An October 2022 report from Consumer Reports noted that “roughly 60 to 70 percent of browser and kernel vulnerabilities — and security bugs found in C/C++ code bases — are due to memory unsafety.” Then, the National Security Agency released guidance for how software developers could protect against memory-safety issues.
In 2023, CISA Director Jen Easterly called on universities to educate students on memory safety and secure coding practices. The 2023 National Cybersecurity Strategy and its implementation plan were then published, which discussed investing in memory-safe languages and collaborating with the open source community to champion them further. That December, CISA published The Case for Memory Safe Roadmaps and the Technical Advisory Council’s report on memory safety.
In February this year, the White House published a report promoting the use of memory-safe languages and the development of software safety standards, which was backed by major technology companies including SAP and Hewlett Packard Enterprise.

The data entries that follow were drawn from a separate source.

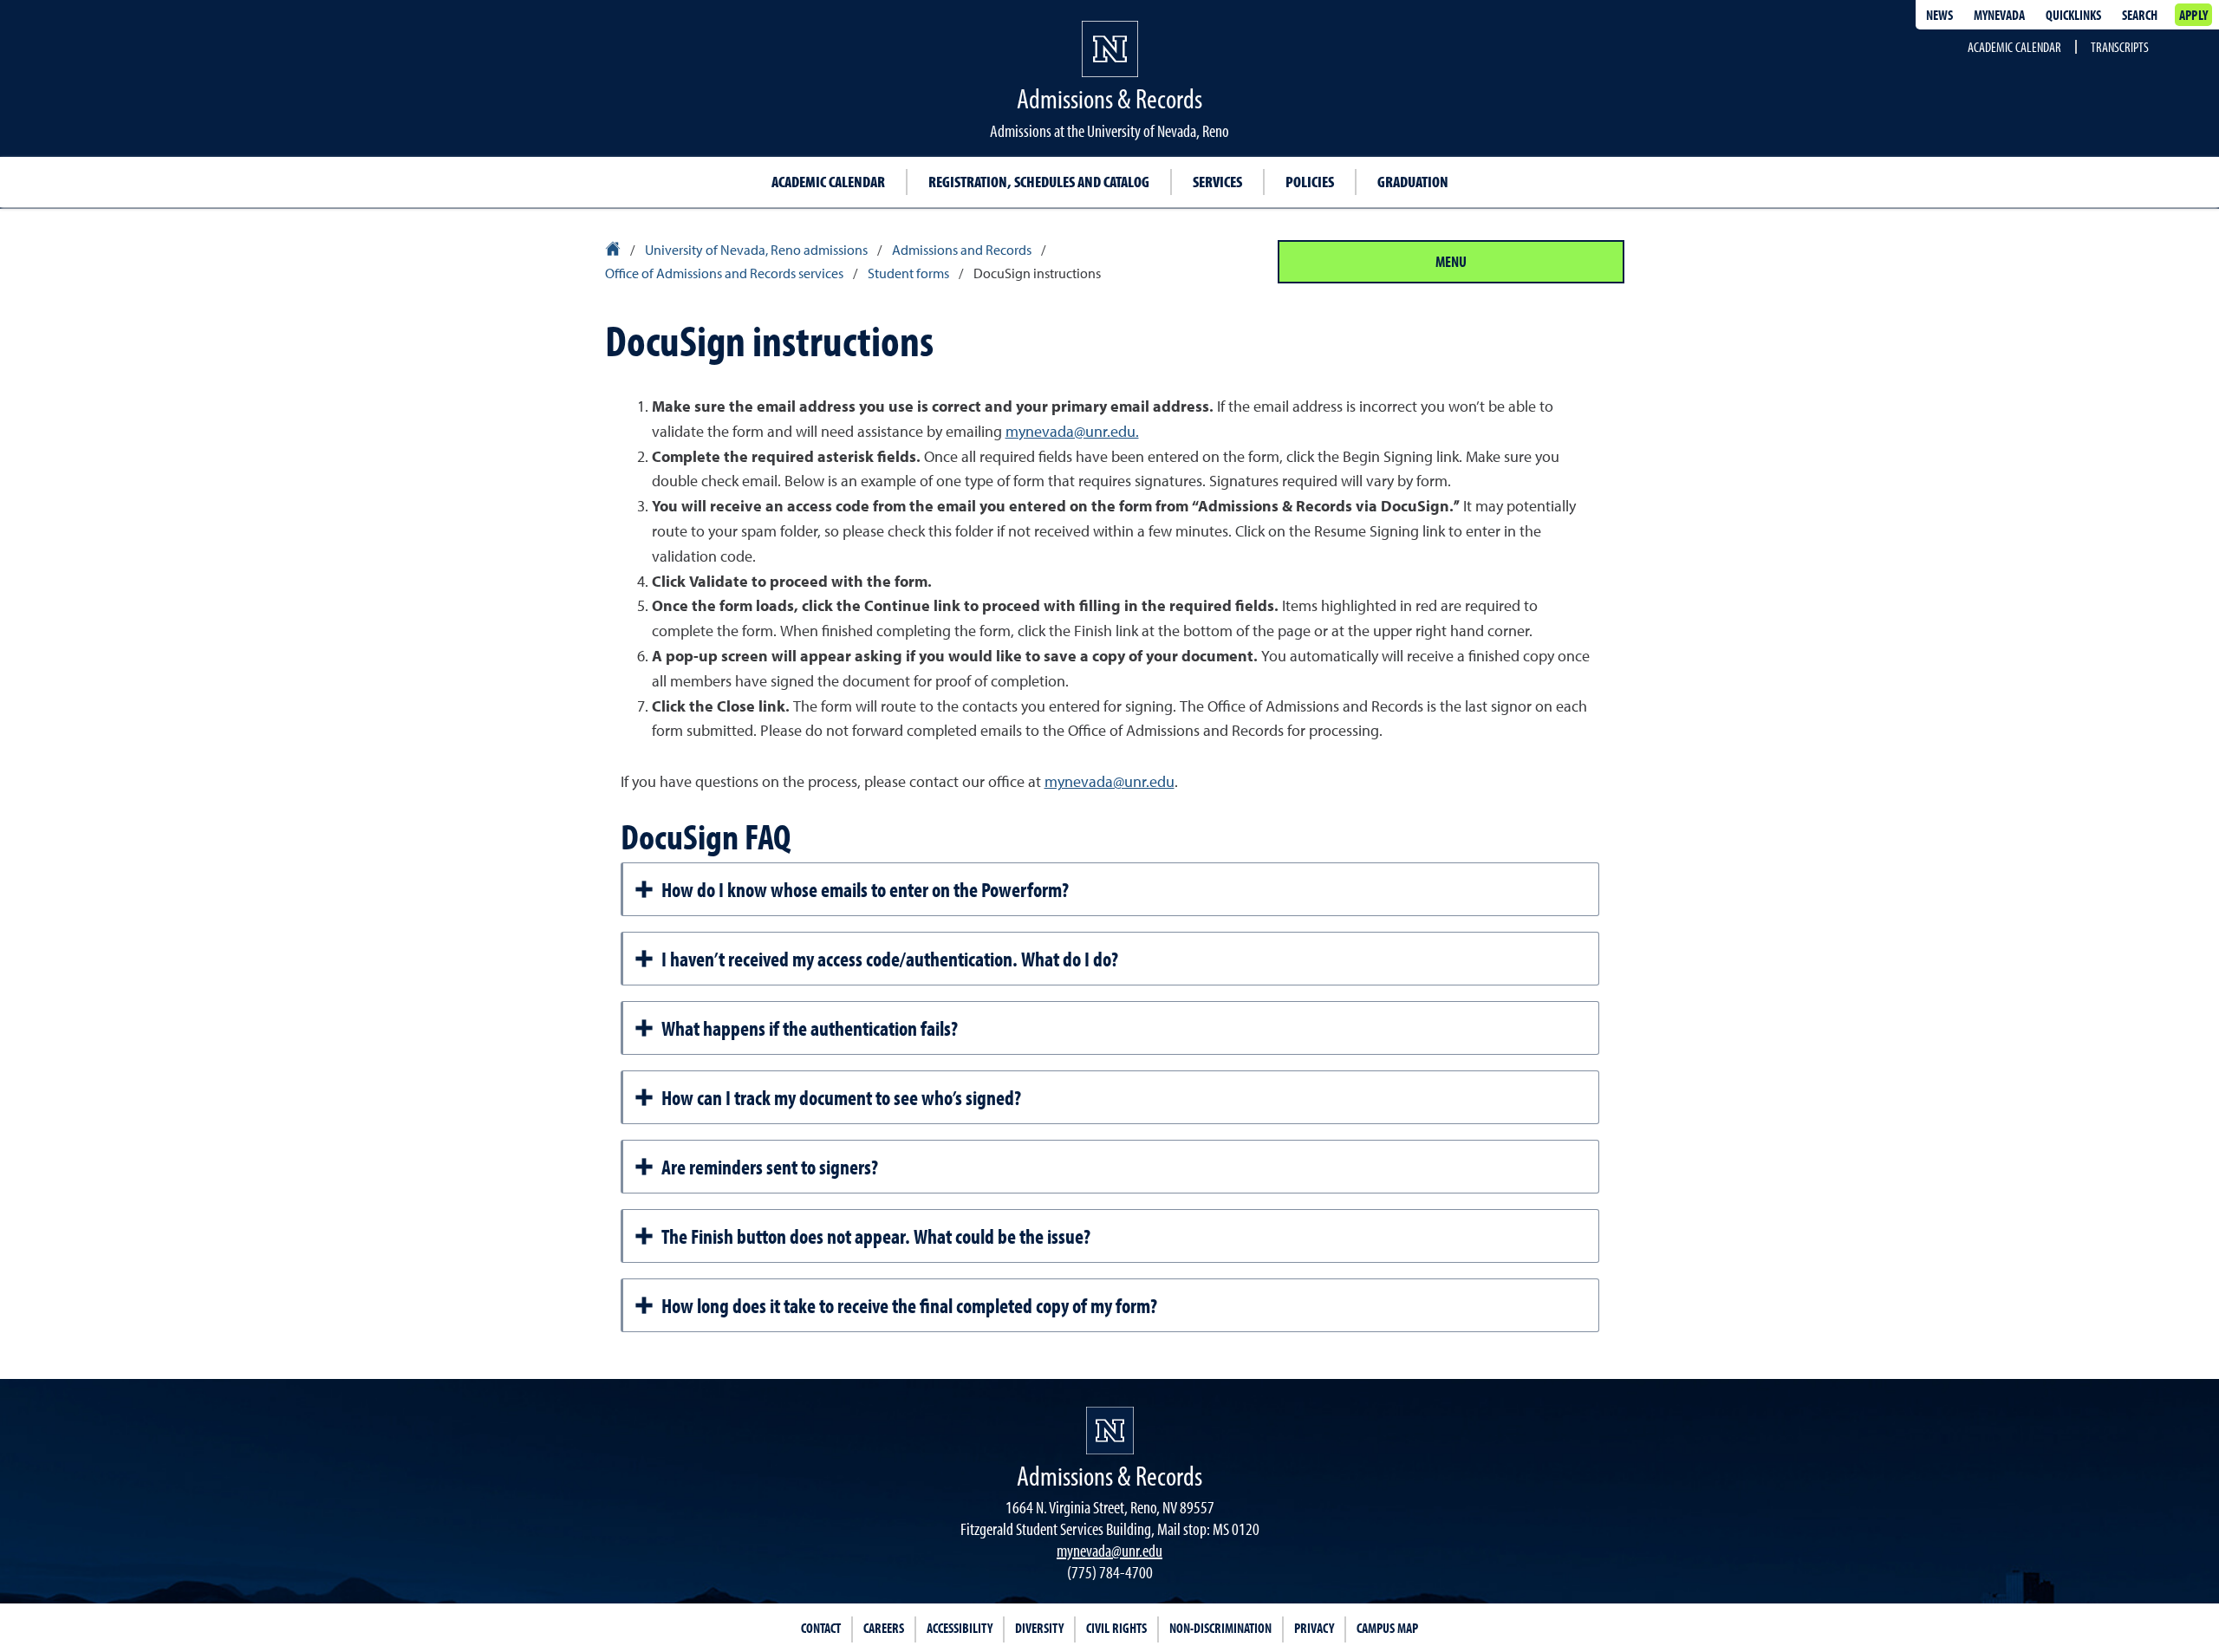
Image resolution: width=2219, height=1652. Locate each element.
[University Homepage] (614, 251)
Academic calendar (828, 182)
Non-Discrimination (1220, 1627)
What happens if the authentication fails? (809, 1028)
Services (1217, 182)
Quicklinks (2073, 14)
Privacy (1314, 1627)
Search (2139, 14)
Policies (1309, 182)
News (1939, 14)
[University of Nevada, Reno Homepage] (1110, 1430)
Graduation (1412, 182)
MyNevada (1999, 14)
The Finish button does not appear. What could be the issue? (875, 1236)
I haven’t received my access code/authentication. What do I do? (889, 959)
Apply (2193, 14)
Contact (821, 1627)
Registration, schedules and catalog (1038, 182)
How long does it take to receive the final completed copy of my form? (909, 1305)
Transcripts (2120, 46)
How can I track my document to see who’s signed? (841, 1097)
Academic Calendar (2014, 46)
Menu (1451, 261)
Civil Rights (1116, 1627)
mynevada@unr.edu (1109, 782)
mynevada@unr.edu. (1072, 432)
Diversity (1039, 1627)
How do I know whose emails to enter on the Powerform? (865, 889)
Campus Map (1387, 1627)
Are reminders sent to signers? (769, 1167)
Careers (883, 1627)
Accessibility (959, 1627)
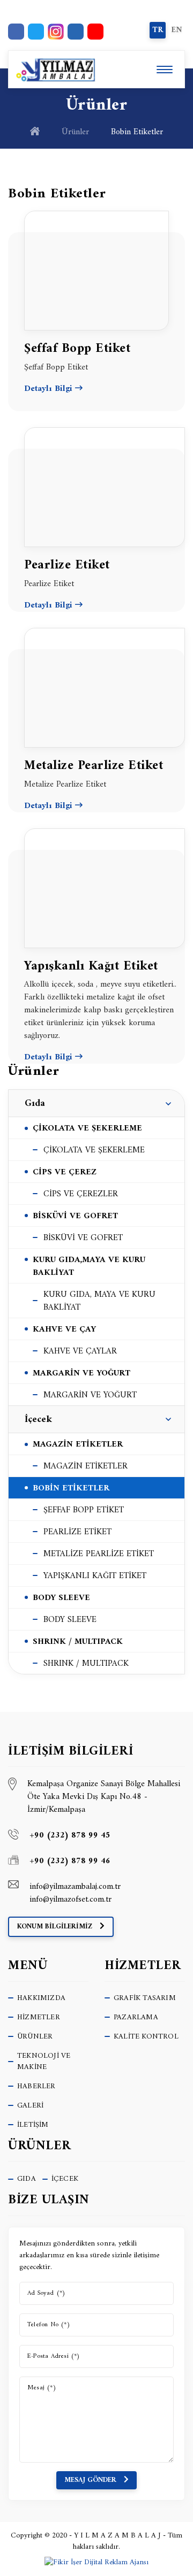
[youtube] (95, 32)
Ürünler (75, 132)
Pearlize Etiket (77, 1532)
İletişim (33, 2125)
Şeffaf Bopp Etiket (83, 1510)
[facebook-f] (16, 32)
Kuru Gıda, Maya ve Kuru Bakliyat (99, 1301)
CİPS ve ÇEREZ (64, 1172)
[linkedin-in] (76, 32)
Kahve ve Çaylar (80, 1351)
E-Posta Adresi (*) (53, 2357)
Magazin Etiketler (78, 1444)
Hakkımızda (41, 1998)
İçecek (38, 1419)
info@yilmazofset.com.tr (70, 1899)
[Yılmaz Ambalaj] (52, 68)
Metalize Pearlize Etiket (98, 1554)
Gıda (35, 1103)
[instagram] (56, 32)
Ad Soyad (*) (46, 2293)
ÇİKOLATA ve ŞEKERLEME (87, 1128)
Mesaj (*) (41, 2388)
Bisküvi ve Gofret (83, 1238)
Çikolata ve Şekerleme (94, 1150)
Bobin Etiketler (71, 1488)
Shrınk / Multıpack (78, 1641)
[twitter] (36, 32)
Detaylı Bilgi (49, 388)
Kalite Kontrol (146, 2036)
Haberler (36, 2086)
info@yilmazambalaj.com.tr (75, 1886)
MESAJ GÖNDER (91, 2480)
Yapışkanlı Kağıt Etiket (94, 1575)
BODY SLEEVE (61, 1597)
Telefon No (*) (48, 2325)
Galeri (30, 2105)
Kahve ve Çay (64, 1329)
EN (176, 30)
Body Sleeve (69, 1619)
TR (157, 30)
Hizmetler (38, 2017)
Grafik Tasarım (145, 1998)
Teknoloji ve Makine (43, 2061)
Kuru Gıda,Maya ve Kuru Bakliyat (89, 1266)
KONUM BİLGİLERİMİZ (55, 1926)
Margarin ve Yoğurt (81, 1373)
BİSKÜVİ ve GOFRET (75, 1216)
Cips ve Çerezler (80, 1194)
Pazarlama (136, 2017)
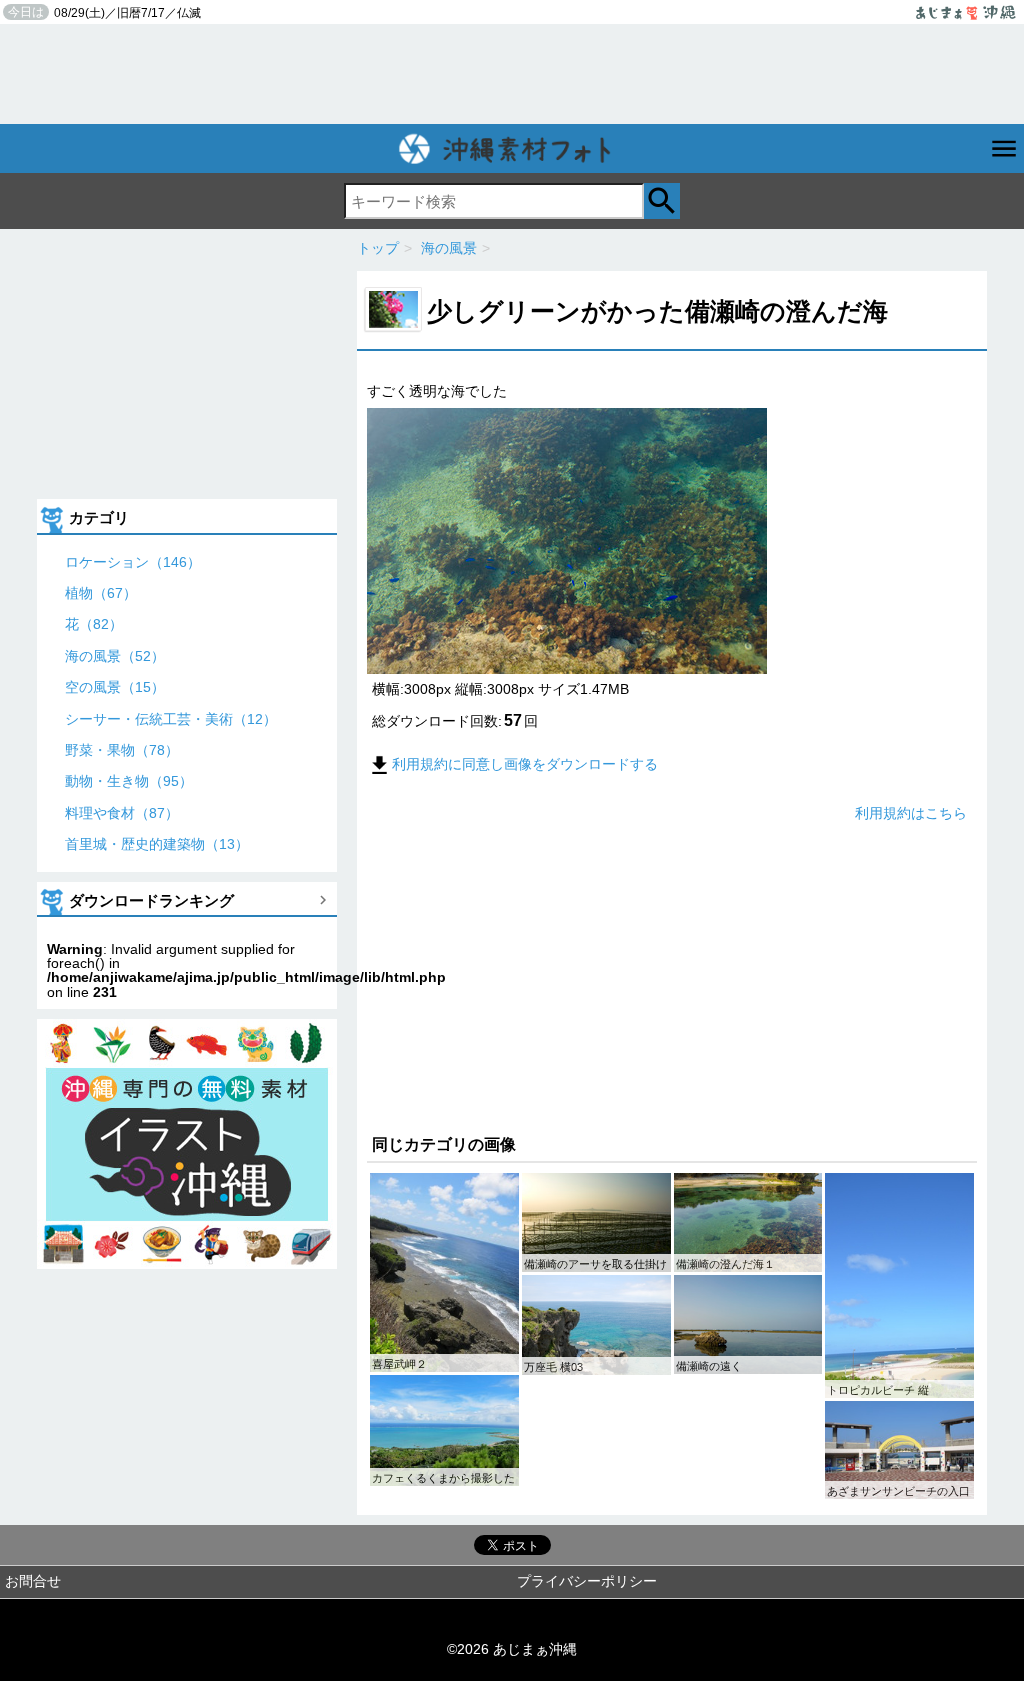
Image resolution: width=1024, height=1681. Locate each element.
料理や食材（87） (122, 813)
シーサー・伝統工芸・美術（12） (171, 719)
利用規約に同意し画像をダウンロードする (525, 764)
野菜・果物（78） (122, 750)
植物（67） (101, 593)
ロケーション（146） (133, 562)
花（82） (94, 624)
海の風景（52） (115, 656)
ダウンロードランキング (151, 900)
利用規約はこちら (911, 813)
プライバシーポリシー (587, 1581)
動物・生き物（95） (129, 781)
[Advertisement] (512, 74)
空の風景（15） (115, 687)
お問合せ (33, 1581)
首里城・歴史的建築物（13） (157, 844)
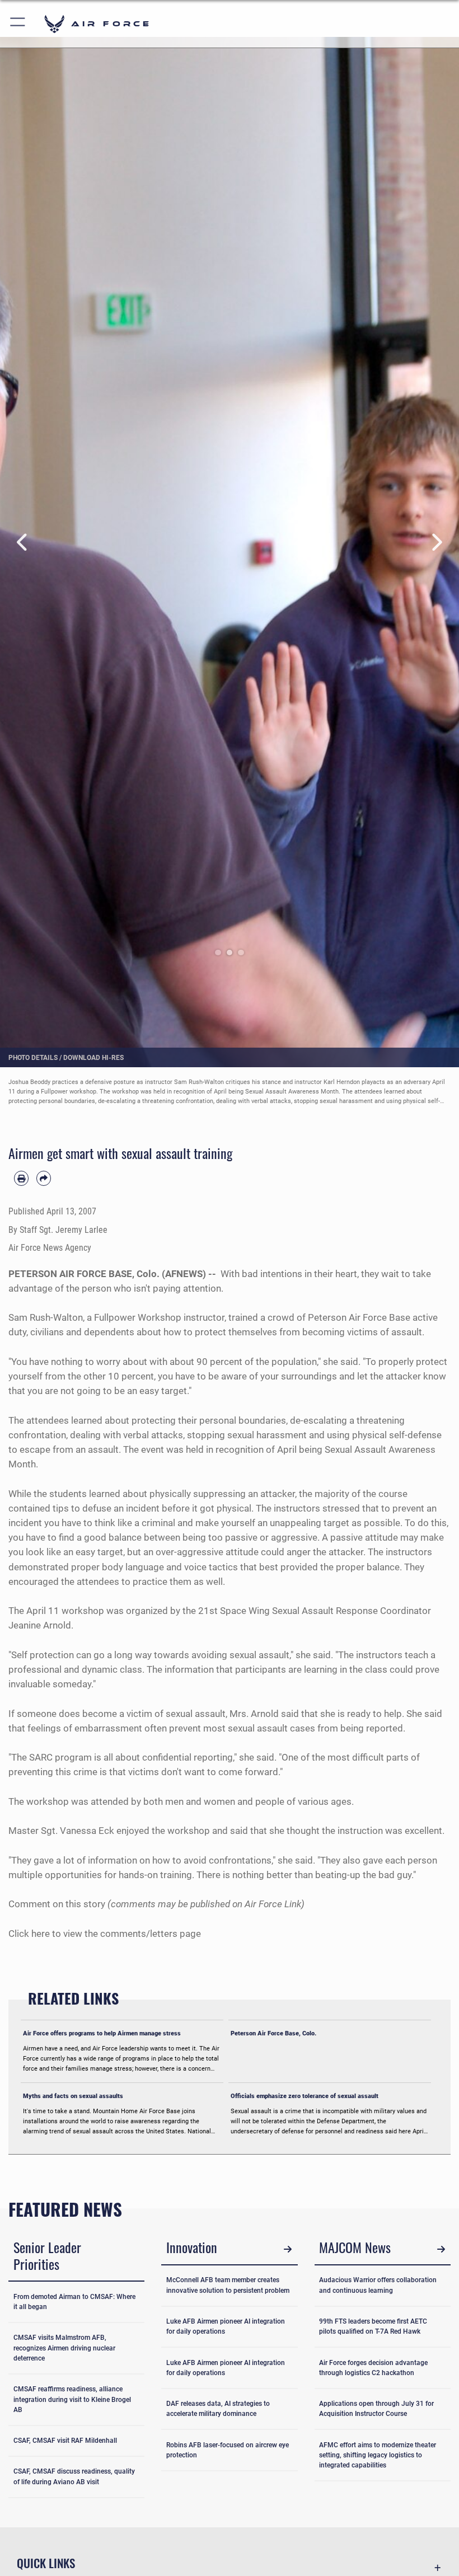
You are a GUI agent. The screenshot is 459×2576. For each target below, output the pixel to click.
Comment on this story (56, 1903)
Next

The U.S. government’s efforts are being supported by a number of third-party groups that share their aim of reducing the prevalence of memory-unsafe code. The OpenSSF Best Practices Working Group has a dedicated Memory-Safety Special Interest subgroup, while the Internet Security Research Group’s Prossimo project wants to “move the Internet’s security-sensitive software infrastructure to memory safe code.” Google has developed the OSS-Fuzz service that continuously tests open-source software for memory-safety vulnerabilities and other bugs using automated fuzzing techniques.